STATED TASK:
Extract the lines starting with the one that contains "Image resolution: width=1350" and going on through the one that contains "This screenshot has width=800, height=480.", reproducing each line verbatim.

Records of text and element pointing
== == ==

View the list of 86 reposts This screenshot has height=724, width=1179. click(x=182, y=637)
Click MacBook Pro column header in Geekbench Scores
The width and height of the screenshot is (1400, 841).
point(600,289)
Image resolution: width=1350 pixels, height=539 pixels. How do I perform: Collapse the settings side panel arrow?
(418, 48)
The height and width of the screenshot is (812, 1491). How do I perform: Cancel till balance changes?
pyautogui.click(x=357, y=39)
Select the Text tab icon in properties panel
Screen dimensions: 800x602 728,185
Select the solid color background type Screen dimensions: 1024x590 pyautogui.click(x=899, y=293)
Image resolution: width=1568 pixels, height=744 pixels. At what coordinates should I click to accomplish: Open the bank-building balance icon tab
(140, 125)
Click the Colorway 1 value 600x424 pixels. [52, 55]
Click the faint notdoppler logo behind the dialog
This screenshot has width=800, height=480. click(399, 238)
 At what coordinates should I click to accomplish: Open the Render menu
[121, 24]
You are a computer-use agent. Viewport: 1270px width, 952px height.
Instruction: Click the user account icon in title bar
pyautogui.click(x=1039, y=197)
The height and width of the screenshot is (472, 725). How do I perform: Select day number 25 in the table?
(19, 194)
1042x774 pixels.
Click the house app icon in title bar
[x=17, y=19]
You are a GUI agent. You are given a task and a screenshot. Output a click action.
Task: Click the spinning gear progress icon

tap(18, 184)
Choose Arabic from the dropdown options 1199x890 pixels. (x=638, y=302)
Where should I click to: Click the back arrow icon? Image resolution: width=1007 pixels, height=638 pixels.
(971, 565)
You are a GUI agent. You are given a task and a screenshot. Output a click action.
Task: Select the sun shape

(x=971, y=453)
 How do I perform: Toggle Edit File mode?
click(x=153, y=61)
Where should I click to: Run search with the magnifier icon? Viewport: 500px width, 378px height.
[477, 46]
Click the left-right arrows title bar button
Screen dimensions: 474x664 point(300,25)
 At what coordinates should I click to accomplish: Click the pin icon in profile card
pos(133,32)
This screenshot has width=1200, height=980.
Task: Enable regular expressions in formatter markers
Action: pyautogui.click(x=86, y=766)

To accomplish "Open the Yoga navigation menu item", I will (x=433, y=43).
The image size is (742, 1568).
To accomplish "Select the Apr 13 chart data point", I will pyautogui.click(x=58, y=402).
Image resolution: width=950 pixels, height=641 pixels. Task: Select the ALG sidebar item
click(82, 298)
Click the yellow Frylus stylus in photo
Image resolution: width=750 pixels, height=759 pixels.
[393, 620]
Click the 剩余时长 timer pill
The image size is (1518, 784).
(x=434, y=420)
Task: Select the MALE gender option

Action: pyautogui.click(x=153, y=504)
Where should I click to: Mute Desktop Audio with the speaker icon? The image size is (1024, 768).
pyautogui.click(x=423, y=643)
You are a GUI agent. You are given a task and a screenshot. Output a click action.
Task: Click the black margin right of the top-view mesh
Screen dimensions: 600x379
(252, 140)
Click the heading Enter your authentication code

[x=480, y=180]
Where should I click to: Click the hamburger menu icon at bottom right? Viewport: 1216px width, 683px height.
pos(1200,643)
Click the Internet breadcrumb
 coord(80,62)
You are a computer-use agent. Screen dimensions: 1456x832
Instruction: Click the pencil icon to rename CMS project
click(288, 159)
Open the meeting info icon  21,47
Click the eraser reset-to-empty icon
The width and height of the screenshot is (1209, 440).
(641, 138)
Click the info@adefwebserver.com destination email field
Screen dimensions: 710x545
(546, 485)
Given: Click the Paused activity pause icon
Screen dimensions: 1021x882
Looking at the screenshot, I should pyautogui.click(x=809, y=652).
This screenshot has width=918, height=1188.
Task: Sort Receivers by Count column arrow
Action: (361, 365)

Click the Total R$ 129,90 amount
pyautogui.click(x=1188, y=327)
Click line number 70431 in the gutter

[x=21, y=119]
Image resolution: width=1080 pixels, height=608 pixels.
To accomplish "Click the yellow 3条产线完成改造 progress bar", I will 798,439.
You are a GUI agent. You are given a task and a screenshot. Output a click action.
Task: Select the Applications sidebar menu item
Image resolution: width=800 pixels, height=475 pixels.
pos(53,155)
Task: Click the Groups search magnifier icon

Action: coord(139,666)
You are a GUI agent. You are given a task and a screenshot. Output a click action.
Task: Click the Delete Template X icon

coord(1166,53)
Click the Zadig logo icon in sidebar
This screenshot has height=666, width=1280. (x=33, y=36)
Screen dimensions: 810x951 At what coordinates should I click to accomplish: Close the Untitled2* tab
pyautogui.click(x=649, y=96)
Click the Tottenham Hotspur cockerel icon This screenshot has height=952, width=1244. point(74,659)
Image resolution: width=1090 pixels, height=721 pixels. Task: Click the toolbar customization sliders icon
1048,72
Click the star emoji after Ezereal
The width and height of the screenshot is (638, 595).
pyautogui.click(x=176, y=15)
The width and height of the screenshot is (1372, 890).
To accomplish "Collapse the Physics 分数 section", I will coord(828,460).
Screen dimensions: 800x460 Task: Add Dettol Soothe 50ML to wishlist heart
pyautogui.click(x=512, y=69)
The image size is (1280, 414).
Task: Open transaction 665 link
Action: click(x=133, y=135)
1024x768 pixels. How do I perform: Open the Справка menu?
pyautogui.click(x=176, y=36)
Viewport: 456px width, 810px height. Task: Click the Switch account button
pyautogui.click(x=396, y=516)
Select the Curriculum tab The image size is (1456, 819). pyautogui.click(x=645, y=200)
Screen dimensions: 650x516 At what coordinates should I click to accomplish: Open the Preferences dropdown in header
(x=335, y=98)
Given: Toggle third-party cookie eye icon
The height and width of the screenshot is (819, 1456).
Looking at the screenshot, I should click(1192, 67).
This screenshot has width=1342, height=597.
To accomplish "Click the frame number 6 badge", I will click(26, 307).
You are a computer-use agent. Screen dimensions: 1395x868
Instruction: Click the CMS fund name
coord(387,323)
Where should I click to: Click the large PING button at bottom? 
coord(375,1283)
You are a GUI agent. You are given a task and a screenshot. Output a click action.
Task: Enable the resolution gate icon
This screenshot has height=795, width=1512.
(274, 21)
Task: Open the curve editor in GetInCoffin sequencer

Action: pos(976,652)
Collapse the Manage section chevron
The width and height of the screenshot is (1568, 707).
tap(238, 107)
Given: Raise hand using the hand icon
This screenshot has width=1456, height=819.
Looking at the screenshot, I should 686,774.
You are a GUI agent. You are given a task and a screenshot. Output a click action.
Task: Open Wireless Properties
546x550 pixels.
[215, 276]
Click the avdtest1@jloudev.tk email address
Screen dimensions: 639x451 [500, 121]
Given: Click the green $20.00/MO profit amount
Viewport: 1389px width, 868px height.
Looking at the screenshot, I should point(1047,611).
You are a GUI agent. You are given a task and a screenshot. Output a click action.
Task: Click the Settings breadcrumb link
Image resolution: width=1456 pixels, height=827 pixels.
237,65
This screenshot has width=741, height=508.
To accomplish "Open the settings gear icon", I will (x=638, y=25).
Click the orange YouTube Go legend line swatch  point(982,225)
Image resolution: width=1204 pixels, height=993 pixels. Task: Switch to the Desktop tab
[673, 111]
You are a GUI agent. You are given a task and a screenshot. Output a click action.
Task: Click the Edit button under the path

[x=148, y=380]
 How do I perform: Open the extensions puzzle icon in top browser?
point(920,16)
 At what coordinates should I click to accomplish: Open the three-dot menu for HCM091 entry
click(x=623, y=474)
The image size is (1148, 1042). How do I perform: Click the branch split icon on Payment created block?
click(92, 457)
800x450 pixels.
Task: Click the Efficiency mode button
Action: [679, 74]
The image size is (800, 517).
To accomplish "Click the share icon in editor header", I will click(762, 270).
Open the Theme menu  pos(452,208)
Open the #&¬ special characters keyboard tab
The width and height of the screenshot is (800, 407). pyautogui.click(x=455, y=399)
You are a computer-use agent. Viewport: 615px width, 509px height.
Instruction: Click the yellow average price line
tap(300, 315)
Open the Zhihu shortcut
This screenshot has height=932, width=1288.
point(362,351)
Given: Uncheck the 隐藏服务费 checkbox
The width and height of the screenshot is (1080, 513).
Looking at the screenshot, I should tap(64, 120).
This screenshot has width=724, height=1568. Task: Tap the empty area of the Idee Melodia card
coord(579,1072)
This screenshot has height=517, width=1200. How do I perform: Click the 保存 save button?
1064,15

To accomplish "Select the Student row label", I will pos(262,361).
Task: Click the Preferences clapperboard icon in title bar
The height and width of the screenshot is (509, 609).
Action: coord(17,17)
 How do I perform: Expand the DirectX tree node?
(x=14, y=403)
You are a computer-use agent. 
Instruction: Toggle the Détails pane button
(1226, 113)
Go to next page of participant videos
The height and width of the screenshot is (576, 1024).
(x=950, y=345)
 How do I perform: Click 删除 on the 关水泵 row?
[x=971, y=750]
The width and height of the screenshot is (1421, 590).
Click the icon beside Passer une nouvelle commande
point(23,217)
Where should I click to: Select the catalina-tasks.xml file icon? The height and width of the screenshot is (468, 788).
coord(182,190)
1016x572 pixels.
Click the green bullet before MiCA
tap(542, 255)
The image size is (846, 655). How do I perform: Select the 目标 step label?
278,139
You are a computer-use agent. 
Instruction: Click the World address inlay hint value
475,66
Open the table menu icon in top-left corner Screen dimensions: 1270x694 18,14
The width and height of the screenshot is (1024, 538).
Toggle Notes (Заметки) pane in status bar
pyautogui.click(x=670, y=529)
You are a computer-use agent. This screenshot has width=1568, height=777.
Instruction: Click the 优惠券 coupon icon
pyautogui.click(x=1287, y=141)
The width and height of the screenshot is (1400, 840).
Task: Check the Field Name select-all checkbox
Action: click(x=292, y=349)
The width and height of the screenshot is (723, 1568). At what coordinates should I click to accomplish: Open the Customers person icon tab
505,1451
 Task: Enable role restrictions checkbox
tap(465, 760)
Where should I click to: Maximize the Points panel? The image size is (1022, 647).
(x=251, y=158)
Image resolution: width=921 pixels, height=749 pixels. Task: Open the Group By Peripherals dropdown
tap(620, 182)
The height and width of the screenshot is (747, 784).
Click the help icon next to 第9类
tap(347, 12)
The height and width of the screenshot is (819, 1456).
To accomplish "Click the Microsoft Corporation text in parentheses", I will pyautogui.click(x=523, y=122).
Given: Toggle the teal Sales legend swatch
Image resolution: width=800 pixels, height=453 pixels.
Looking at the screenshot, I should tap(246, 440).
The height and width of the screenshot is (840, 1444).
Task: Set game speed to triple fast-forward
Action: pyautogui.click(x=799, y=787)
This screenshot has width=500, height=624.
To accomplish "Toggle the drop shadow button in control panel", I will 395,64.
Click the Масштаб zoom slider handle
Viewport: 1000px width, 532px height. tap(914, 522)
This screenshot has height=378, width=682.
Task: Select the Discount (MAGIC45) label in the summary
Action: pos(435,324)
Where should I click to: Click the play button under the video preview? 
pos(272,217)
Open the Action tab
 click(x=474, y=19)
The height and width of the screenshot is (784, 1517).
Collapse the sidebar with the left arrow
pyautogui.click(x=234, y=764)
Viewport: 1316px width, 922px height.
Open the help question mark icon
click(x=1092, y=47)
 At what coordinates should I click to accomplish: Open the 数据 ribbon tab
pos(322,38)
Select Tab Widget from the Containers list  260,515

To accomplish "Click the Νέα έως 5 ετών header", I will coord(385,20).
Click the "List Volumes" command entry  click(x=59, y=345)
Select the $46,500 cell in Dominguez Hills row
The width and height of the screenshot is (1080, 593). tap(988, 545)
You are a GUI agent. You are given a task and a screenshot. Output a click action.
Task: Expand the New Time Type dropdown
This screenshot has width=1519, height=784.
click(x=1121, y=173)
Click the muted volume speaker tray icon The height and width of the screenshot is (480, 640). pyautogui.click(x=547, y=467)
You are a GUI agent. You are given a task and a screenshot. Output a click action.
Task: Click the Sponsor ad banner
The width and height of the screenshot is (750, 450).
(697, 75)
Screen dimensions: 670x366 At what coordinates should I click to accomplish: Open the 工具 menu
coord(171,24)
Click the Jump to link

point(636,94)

== == ==

RESULT:
Image resolution: width=1350 pixels, height=539 pixels. How do I perform: Collapse the settings side panel arrow?
(418, 48)
The height and width of the screenshot is (812, 1491). How do I perform: Cancel till balance changes?
pyautogui.click(x=357, y=39)
Select the Text tab icon in properties panel
Screen dimensions: 800x602 728,185
Select the solid color background type Screen dimensions: 1024x590 pyautogui.click(x=899, y=293)
Image resolution: width=1568 pixels, height=744 pixels. At what coordinates should I click to accomplish: Open the bank-building balance icon tab
(140, 125)
Click the Colorway 1 value 600x424 pixels. [52, 55]
Click the faint notdoppler logo behind the dialog
This screenshot has width=800, height=480. click(399, 238)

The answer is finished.